**To do**
Figure out how many lines of the material below contain the word "screenshot". Answer with the number only.

**Entries supplied**
- Opening Delimiter -

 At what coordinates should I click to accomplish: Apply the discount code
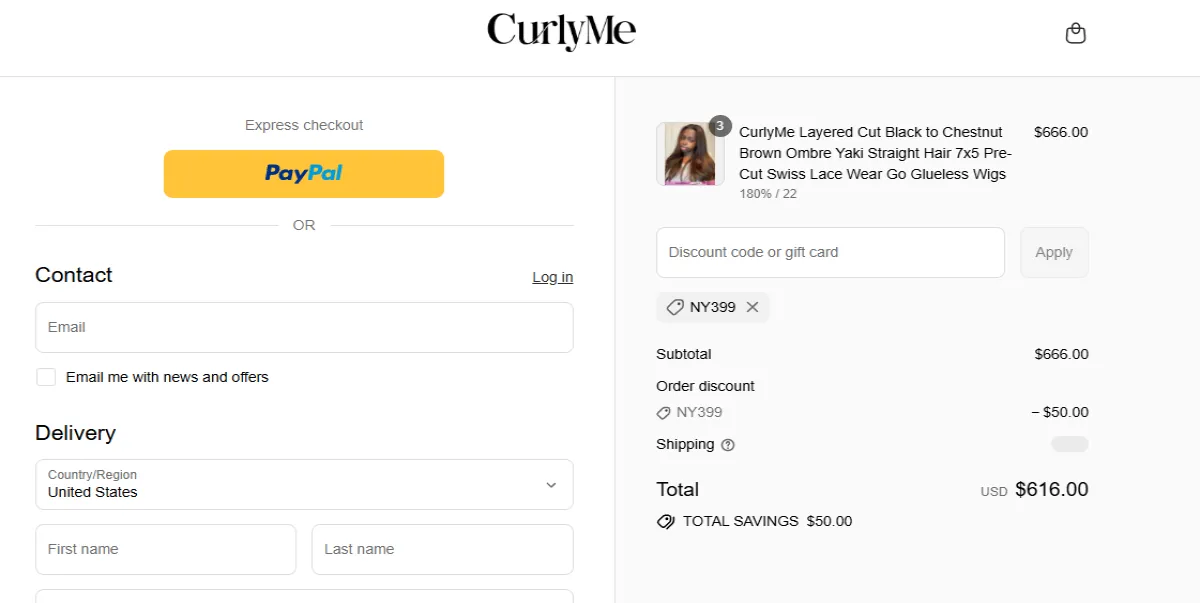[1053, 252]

- Closing Delimiter -
- Opening Delimiter -

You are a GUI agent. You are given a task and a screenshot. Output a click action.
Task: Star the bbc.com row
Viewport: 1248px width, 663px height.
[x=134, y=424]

- Closing Delimiter -
- Opening Delimiter -

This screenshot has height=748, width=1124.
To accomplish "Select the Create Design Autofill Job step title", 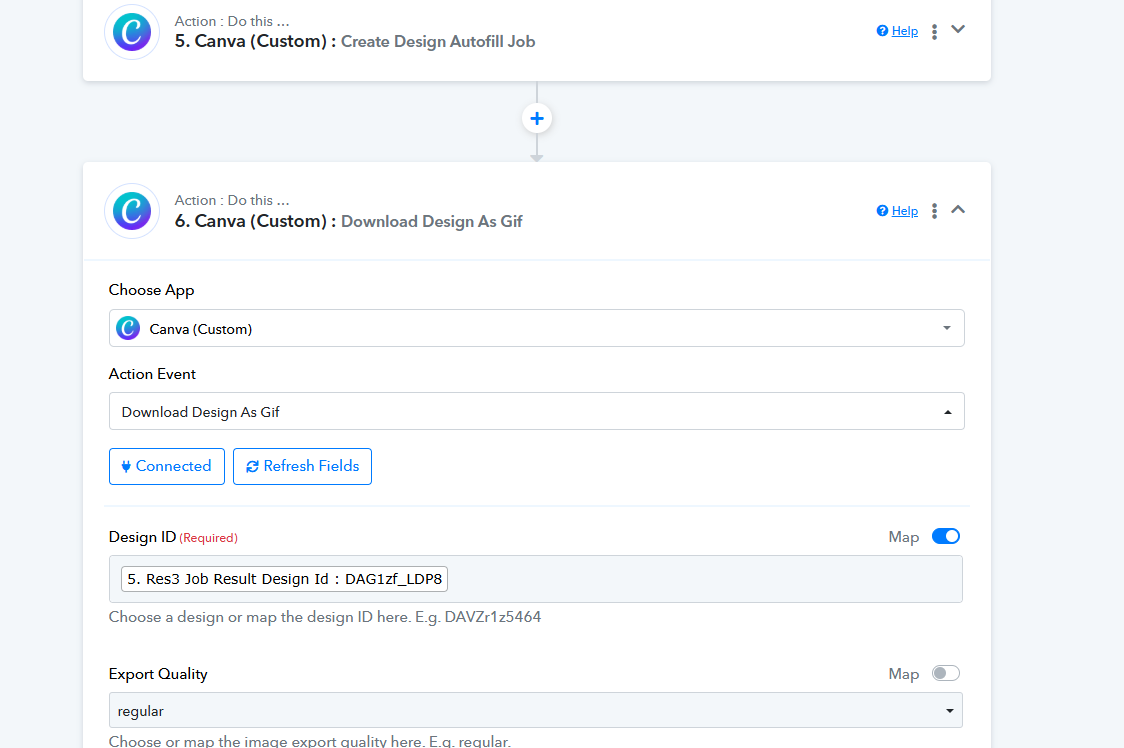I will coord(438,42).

- Closing Delimiter -

**Result of the task**
2